- [Stated task 1]
From the Nerja thread, extract the passage that begins at the words "So my questions" and ends after the words "positive or negative.", copying it word for word.
- [Stated task 2]
According to the Nerja thread, what is the current unemployment rate in Andalucia?

- [Selection]
━━━

# Nerja????



## helenalou74 (Jan 6, 2012)

Hello,
I know everyone on this site who seems to have any knowledge of Spain is shrieking "Don't do it" "Stay away" etc, and I am absolutely taking all of this on board, but I am also a single gal in my 30's with no responsibilities whatsoever who is not looking to buy property and can come straight home if it goes hideously wrong. 

That being the case I would appreciate anyone who can give me information about Nerja. I dont necessarily want to end up in such an english flooded resort (not that I dont love my english compatriots) but I'm thinking that initially this will be better while I find my feet, get to grips with the language and find work. 

So my questions are is it easy to pick up work for the summer in Nerja if I head out late March time (I'm happy to do pretty much anything but am thinking bars and restaurants) and is there cheap accommodation for someone in my position. Do the locals have rooms to rent out, is there flat or apartment shares available.

I would be grateful for any helpful advice people can offer me positive or negative.

Thanks
Helen


----------



## Guest (Jan 6, 2012)

Well Helen, life is very difficult on the job front. Andalucia has the highest unemployment in Spain. It is over 30% now. Work is at a premium and it really isn't a good time to come.
On the other hand, Nerja is a beautiful town to live, work or just retire to. I shall be in Nerja next week and possibly the week after. I live not far away, and I always enjoy visiting Nerja. I have my favourite restaurants in Nerja and just love the place.
I appreciate you don't like people saying "don't do it", but they are speaking from experience. 7 years ago I knew a lot of Brits who worked out here, many for themselves. Most have gone home now as there is no work. One or two have made it though.

━━━

Click-target data

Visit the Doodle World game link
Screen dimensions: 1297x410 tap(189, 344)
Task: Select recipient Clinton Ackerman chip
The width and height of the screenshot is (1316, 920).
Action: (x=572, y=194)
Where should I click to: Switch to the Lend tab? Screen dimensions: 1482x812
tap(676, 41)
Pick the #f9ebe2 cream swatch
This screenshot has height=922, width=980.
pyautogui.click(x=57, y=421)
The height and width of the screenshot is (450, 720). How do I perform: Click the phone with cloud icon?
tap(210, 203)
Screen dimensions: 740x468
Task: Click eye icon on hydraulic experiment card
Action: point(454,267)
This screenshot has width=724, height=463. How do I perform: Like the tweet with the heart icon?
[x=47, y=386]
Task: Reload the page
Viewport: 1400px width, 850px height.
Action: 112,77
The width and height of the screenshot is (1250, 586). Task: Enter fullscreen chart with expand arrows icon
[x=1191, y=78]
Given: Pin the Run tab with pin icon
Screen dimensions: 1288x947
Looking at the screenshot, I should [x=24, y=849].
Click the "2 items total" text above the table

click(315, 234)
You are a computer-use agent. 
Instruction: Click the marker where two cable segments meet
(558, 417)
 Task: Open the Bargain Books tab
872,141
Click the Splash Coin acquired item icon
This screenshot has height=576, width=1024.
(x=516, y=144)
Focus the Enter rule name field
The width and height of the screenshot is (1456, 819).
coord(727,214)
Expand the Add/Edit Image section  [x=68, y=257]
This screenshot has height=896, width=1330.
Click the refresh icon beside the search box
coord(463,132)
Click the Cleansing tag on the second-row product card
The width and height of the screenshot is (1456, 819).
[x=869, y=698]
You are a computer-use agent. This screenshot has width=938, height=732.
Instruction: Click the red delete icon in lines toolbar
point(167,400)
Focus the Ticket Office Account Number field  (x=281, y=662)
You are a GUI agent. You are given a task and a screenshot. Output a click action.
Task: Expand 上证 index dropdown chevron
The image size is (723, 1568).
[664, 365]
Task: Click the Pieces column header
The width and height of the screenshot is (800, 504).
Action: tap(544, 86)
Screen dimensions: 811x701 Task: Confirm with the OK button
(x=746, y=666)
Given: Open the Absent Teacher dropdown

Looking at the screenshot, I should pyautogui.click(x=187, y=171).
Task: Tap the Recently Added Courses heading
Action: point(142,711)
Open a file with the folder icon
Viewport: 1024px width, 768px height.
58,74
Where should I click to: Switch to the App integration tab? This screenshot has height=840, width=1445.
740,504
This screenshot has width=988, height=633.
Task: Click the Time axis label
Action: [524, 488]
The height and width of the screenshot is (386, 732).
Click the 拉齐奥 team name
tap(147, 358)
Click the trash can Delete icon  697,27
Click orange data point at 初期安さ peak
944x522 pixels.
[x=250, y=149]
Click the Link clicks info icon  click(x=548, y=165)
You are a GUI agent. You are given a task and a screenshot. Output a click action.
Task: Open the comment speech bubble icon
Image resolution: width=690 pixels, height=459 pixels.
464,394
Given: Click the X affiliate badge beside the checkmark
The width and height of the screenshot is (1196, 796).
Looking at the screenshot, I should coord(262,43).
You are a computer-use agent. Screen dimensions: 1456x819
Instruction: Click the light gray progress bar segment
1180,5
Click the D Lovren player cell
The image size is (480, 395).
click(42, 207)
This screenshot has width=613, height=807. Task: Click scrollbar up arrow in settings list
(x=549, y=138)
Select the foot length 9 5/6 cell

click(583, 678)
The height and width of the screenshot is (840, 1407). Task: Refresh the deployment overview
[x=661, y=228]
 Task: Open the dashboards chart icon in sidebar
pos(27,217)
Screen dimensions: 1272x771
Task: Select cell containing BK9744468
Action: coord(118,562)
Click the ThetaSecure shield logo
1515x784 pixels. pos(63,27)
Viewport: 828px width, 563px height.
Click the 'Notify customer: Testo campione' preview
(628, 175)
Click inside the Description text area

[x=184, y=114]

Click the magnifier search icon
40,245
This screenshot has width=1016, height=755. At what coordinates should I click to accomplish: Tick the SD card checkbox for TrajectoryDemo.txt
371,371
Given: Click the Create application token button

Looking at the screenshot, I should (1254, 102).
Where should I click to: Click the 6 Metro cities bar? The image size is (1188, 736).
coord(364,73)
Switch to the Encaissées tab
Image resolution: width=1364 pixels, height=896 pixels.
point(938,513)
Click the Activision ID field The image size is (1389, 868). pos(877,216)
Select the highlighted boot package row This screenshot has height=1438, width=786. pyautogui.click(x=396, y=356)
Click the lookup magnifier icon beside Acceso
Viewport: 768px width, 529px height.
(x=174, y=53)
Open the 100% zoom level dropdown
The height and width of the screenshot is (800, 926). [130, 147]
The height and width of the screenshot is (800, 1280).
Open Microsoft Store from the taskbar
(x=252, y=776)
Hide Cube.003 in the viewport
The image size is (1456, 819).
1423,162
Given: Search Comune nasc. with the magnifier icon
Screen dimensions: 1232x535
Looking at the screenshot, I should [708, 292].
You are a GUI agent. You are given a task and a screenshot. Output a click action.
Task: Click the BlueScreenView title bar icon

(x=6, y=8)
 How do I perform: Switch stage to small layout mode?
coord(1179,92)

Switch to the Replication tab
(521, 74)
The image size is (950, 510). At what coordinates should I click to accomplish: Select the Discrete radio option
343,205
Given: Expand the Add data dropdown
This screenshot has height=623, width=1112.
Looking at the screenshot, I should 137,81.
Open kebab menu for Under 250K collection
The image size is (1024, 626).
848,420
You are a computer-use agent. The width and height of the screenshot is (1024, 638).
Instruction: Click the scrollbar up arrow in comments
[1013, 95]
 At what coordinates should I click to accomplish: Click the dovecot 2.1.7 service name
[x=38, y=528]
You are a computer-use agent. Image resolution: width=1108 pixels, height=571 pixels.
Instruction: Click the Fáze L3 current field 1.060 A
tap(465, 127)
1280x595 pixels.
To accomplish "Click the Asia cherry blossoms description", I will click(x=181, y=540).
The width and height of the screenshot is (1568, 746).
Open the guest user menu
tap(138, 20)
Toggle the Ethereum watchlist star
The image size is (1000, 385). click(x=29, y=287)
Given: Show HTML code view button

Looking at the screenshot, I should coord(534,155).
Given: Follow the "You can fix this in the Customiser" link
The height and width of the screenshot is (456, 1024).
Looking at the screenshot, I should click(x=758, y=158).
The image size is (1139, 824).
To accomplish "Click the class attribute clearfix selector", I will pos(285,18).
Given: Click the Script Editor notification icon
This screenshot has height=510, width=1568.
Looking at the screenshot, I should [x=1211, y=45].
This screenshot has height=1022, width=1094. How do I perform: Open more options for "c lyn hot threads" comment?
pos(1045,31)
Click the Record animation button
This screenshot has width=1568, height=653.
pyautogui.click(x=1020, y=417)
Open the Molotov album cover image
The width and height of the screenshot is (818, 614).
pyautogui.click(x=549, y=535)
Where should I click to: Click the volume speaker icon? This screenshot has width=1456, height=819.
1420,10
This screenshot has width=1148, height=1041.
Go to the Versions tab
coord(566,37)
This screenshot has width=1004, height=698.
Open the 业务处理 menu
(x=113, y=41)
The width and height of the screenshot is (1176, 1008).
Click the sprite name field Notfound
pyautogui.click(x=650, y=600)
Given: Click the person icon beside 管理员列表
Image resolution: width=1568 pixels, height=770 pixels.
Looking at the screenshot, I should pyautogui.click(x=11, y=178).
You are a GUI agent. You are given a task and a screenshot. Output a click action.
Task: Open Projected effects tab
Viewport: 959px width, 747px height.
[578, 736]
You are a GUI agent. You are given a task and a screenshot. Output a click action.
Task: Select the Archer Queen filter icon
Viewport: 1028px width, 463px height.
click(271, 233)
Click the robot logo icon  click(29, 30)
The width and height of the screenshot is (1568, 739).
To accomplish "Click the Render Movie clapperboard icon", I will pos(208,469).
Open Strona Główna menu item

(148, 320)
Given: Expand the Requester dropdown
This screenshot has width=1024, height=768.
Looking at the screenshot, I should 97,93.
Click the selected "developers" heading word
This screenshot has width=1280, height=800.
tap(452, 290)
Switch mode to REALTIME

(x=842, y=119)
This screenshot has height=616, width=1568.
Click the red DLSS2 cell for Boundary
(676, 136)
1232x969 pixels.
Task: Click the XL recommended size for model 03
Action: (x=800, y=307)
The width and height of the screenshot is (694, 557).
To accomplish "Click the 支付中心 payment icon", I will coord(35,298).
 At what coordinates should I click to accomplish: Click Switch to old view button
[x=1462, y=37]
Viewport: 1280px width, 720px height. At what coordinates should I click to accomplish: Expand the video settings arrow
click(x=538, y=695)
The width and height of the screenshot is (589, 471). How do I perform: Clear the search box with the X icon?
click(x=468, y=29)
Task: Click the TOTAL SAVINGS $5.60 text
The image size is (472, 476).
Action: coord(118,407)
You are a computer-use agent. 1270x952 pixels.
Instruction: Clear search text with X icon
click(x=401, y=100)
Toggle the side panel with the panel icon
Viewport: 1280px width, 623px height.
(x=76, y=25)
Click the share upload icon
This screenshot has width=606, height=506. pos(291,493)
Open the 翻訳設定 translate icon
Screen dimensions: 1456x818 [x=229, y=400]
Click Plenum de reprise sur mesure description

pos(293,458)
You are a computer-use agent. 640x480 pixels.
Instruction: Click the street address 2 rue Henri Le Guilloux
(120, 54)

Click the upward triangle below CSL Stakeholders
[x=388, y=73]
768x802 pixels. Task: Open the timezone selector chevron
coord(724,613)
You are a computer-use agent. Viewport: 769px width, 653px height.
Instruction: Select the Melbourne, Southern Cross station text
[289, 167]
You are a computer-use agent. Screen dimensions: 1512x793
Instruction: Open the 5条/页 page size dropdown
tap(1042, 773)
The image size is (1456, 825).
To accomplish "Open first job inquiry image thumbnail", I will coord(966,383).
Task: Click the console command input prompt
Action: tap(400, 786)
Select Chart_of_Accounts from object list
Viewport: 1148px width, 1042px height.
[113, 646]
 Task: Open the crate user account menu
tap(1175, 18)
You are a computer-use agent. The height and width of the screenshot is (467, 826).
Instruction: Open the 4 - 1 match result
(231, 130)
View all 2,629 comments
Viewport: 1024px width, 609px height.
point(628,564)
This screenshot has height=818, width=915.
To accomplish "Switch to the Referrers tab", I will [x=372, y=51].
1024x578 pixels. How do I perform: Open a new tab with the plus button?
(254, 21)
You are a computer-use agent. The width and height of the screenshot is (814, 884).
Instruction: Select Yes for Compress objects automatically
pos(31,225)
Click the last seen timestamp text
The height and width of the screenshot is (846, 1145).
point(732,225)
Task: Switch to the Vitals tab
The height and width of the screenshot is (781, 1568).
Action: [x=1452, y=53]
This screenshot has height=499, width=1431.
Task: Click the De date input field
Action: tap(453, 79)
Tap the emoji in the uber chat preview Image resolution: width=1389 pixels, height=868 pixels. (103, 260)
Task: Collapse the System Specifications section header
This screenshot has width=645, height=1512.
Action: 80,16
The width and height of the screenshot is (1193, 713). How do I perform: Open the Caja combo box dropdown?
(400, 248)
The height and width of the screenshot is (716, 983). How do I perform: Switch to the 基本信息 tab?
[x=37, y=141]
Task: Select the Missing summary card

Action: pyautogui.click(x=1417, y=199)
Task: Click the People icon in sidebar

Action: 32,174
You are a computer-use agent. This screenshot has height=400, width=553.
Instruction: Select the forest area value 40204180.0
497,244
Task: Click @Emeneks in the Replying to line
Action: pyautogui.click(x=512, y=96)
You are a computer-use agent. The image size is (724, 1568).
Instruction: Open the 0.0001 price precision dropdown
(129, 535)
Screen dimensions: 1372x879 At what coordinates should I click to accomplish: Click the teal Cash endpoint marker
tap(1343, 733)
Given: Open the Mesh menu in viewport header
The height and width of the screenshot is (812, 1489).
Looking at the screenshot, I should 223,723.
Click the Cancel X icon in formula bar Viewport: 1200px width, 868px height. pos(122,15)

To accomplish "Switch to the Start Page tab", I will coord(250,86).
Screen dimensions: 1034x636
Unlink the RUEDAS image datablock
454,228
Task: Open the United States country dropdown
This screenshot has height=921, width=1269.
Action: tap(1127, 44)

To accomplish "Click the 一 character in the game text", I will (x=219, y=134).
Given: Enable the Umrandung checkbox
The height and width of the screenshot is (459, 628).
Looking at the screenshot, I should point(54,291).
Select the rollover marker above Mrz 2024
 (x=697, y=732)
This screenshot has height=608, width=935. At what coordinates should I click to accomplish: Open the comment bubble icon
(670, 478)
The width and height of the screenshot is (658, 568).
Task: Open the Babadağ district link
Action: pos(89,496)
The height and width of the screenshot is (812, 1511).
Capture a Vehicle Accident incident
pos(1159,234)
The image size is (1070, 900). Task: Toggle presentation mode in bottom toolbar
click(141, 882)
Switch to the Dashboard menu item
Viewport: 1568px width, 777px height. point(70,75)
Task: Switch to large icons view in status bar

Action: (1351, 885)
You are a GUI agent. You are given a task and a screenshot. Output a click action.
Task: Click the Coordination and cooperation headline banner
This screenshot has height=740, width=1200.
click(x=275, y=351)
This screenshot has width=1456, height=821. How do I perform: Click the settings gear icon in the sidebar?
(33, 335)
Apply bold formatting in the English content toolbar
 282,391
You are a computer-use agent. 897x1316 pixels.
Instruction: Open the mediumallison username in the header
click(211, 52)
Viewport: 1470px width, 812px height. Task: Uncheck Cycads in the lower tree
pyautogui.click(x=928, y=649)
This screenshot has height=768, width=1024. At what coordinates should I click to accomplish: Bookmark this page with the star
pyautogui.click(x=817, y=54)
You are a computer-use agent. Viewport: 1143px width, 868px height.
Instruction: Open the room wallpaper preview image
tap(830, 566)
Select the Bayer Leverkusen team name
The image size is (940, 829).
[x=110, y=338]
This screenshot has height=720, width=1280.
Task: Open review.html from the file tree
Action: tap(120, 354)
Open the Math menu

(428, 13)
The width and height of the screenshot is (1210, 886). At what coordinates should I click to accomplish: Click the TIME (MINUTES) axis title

━━━

- [Written response 1]
So my questions are is it easy to pick up work for the summer in Nerja if I head out late March time (I'm happy to do pretty much anything but am thinking bars and restaurants) and is there cheap accommodation for someone in my position. Do the locals have rooms to rent out, is there flat or apartment shares available.

I would be grateful for any helpful advice people can offer me positive or negative.

- [Written response 2]
It is over 30%.